Fifteen mins later a senior OB came by and broke my waters with a single attempt. They decided they would just wait and see if contractions would show up naturally before they would start the pitocin IV drip...and holy crap, they sure did! 

I started having contractions for good 2 hrs and they were really painful, so they checked me once again. 2 cm, no change at all.

I was in excrutiating pain though and I wussed out and asked for the epidural. I applaud anyone who goes without one. I couldn't do it. 

The epidural procedure was so painless, but the aftermath was wonderful and I started to feel much better.

All of a sudden Mia's HR started to drop dangerously and they gave me oxygen to bring it back up, which worked within minutes.

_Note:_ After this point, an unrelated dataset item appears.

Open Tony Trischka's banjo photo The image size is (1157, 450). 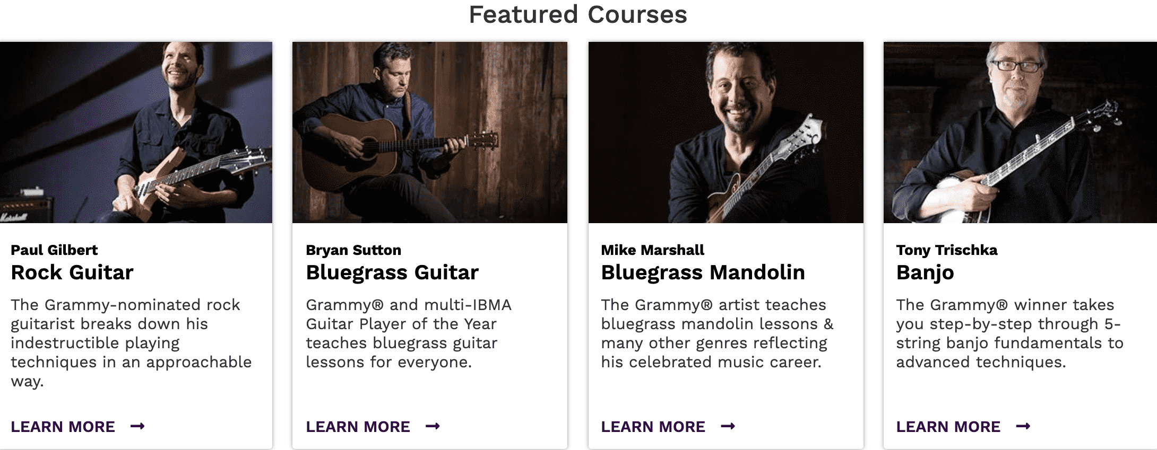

After the epi kicked in they started me on the lowest dose of pitocin to start up the contractions. By this time I was there for 4-5 hrs.
I was hooked up to the monitor to measure their strength, and for the next 2 hrs the nurse was just shaking her head because I was getting weak contractions in long waves and she thought she would have to increase the dose even more.

Strangely enough, it started feeling as if the epidural wore off and I was once again in excrutiating pain.
I waited for another hour and then called complained about the pain. The anaesthetist said she can give another medication into the epidural, but she said...I'll give it to you, but we're gonna check you soon as well to see if there was any progress.

So, about 6:30 the doctor checked me again, and miraculously I was fully dilated!! They figured that was the reason why I was in so much pain after all. I was extremely surprised, and so was everyone else.

They said I would need to start pushing pretty soon and prepared everything for her arrival. 

In the end, I pushed for about 5 minutes in total, but because she was sideways, the doctor had to use the forceps to get her out and I received an episiotomy as well. She finally came out with my maybe 4th or 5th push, perfect as an angel!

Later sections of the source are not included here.